Here is ProcessMonthlyBilling(). This is one method. Read it slowly.
public class BillingService
{
private readonly AppDbContext _context;
private readonly HttpClient _httpClient;
private readonly SmtpClient _smtpClient;
private readonly IConfiguration _configuration;
private readonly ILogger<BillingService> _logger;
private readonly SubscriptionService _subscriptionService;
private readonly TaxService _taxService;
private readonly IWebHostEnvironment _env;
// ... constructor with 8 parameters ...
public async Task<MonthlyBillingResultDto> ProcessMonthlyBilling(
int customerId, DateTime billingDate)
{
// Step 1: Load everything
var customer = await _context.Customers
.Include(c => c.Subscriptions)
.ThenInclude(s => s.Plan)
.Include(c => c.Subscriptions)
.ThenInclude(s => s.UsageRecords)
.Include(c => c.PaymentMethods)
.Include(c => c.BillingAddress)
.FirstOrDefaultAsync(c => c.Id == customerId);
if (customer == null)
throw new Exception($"Customer {customerId} not found");
var invoice = new Invoice
{
CustomerId = customerId,
InvoiceDate = billingDate,
Status = "Draft",
Currency = customer.BillingAddress?.Currency ?? "USD",
LineItems = new List<InvoiceLineItem>()
};
// Step 2: Calculate charges for each subscription
foreach (var subscription in customer.Subscriptions
.Where(s => s.Status == "Active" || s.Status == "PastDue"))
{
// Base plan charge
var baseCharge = subscription.Plan.MonthlyPrice;
// Proration if plan changed mid-cycle
if (subscription.PlanChangedDate.HasValue
&& subscription.PlanChangedDate.Value.Month == billingDate.Month)
{
var cycleStart = new DateTime(billingDate.Year, billingDate.Month, 1);
var cycleEnd = cycleStart.AddMonths(1);
var changeDate = subscription.PlanChangedDate.Value;
var totalDays = (cycleEnd - cycleStart).Days;
var remainingDays = (cycleEnd - changeDate).Days;
baseCharge = baseCharge
* (decimal)remainingDays / (decimal)totalDays;
}
invoice.LineItems.Add(new InvoiceLineItem
{
Description = $"Plan: {subscription.Plan.Name}",
Amount = baseCharge,
Type = "PlanCharge"
});
// Usage-based charges (metered billing)
var usageRecords = subscription.UsageRecords
.Where(u => u.RecordedAt.Month == billingDate.Month
&& u.RecordedAt.Year == billingDate.Year);
foreach (var usageGroup in usageRecords.GroupBy(u => u.MetricName))
{
var totalUsage = usageGroup.Sum(u => u.Quantity);
var includedQuantity = subscription.Plan.IncludedQuantities
.FirstOrDefault(q => q.MetricName == usageGroup.Key)
?.Quantity ?? 0;
if (totalUsage > includedQuantity)
{
var overageQuantity = totalUsage - includedQuantity;
var unitPrice = subscription.Plan.OverageRates
.FirstOrDefault(r => r.MetricName == usageGroup.Key)
?.PricePerUnit ?? 0m;
invoice.LineItems.Add(new InvoiceLineItem
{
Description = $"Usage: {usageGroup.Key} "

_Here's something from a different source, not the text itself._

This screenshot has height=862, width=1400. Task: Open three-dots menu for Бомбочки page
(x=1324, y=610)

+ $"({overageQuantity} over {includedQuantity} included)",
Amount = overageQuantity * unitPrice,
Type = "UsageCharge"
});
}
}
}
// Step 3: Tax calculation -- call external API directly
var subtotal = invoice.LineItems.Sum(li => li.Amount);
var taxApiUrl = _configuration["TaxApi:BaseUrl"];
var taxRequest = new
{
amount = subtotal,
country = customer.BillingAddress?.Country ?? "US",
state = customer.BillingAddress?.State,
postalCode = customer.BillingAddress?.PostalCode
};
HttpResponseMessage taxResponse;
try
{
taxResponse = await _httpClient.PostAsJsonAsync(
$"{taxApiUrl}/calculate", taxRequest);
}
catch (HttpRequestException ex)
{
_logger.LogError(ex, "Tax API failed for customer {Id}", customerId);
// Fallback: use cached tax rate from last successful call
var cachedRate = await _context.TaxRateCache
.Where(t => t.Country == (customer.BillingAddress?.Country ?? "US"))

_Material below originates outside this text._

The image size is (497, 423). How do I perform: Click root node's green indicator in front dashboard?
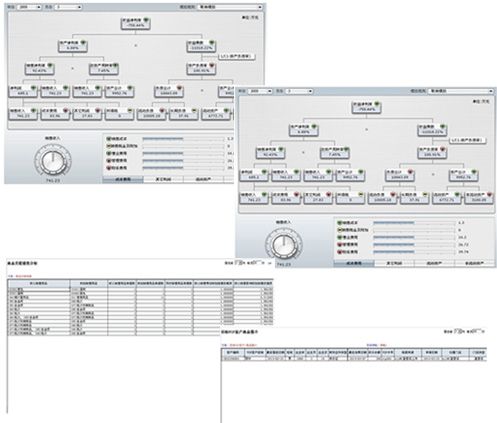tap(377, 104)
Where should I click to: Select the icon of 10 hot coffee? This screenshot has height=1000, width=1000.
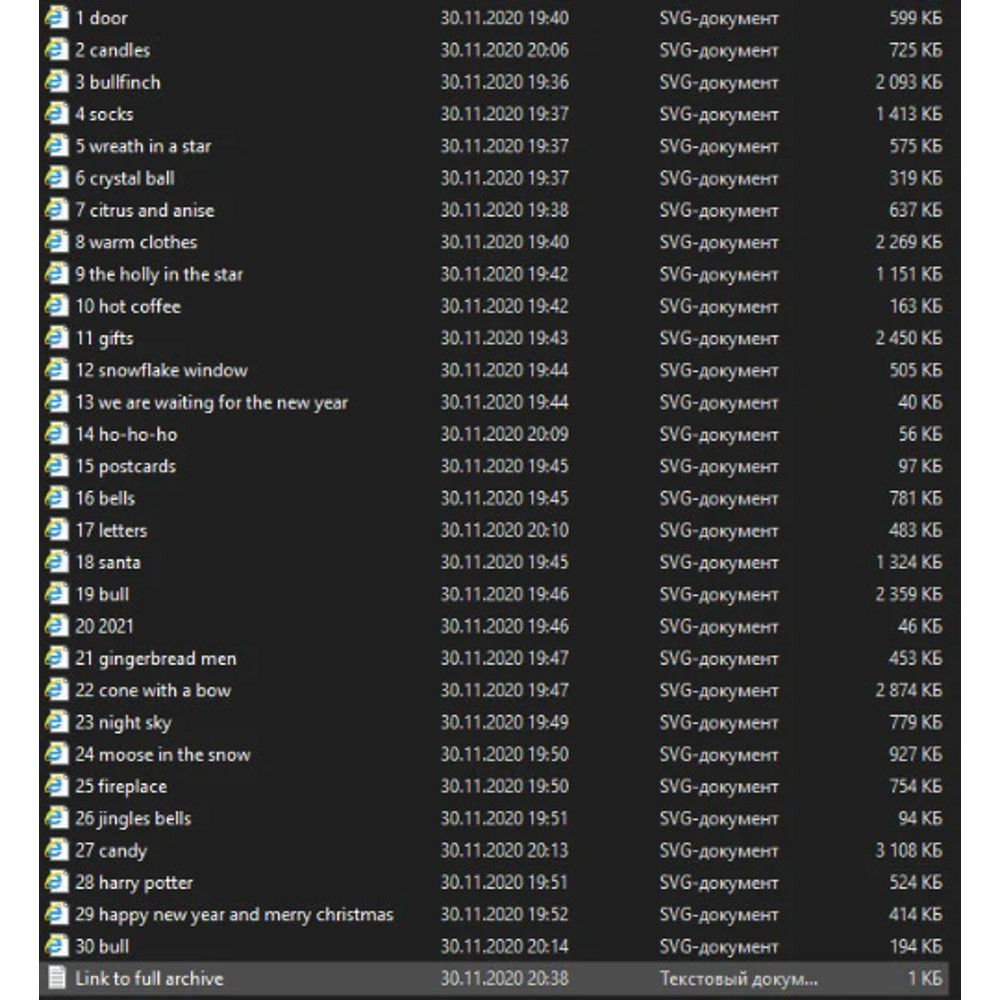coord(57,306)
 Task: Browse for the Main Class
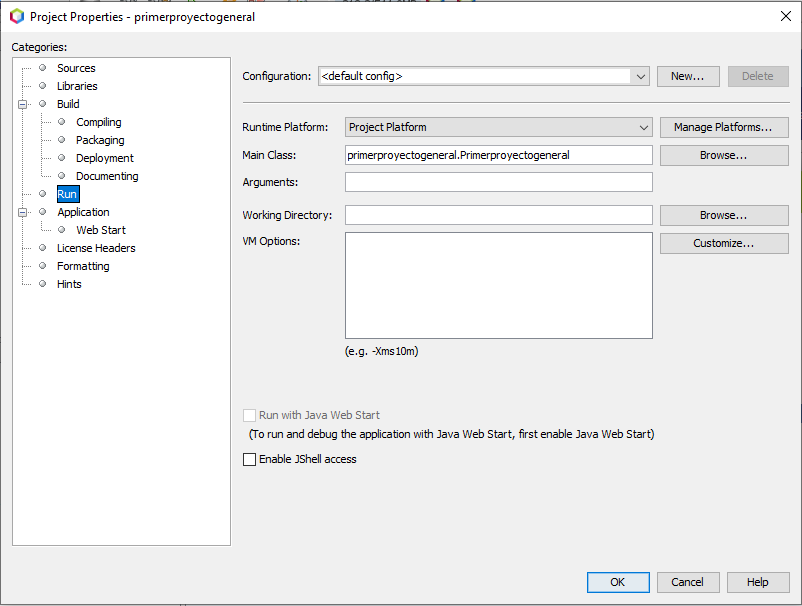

.OrderByDescending(t => t.CachedAt)
.FirstOrDefaultAsync();
taxResponse = null; // will use fallback below
}
decimal taxAmount;
if (taxResponse?.IsSuccessStatusCode == true)
{
var taxResult = await taxResponse.Content
.ReadFromJsonAsync<TaxCalculationResult>();
taxAmount = taxResult!.TaxAmount;
invoice.TaxRate = taxResult.EffectiveRate;
}
else
{
// Fallback: flat 10%
taxAmount = subtotal * 0.10m;
invoice.TaxRate = 0.10m;
invoice.TaxCalculationNote = "Estimated -- tax API unavailable";
}
invoice.TaxAmount = taxAmount;
invoice.TotalAmount = subtotal + taxAmount;
invoice.Status = "Finalized";
// Step 4: Save
_context.Invoices.Add(invoice);
await _context.SaveChangesAsync();
// Step 5: Send notification
try
{
var emailBody = $"Dear {customer.Name},\n\n"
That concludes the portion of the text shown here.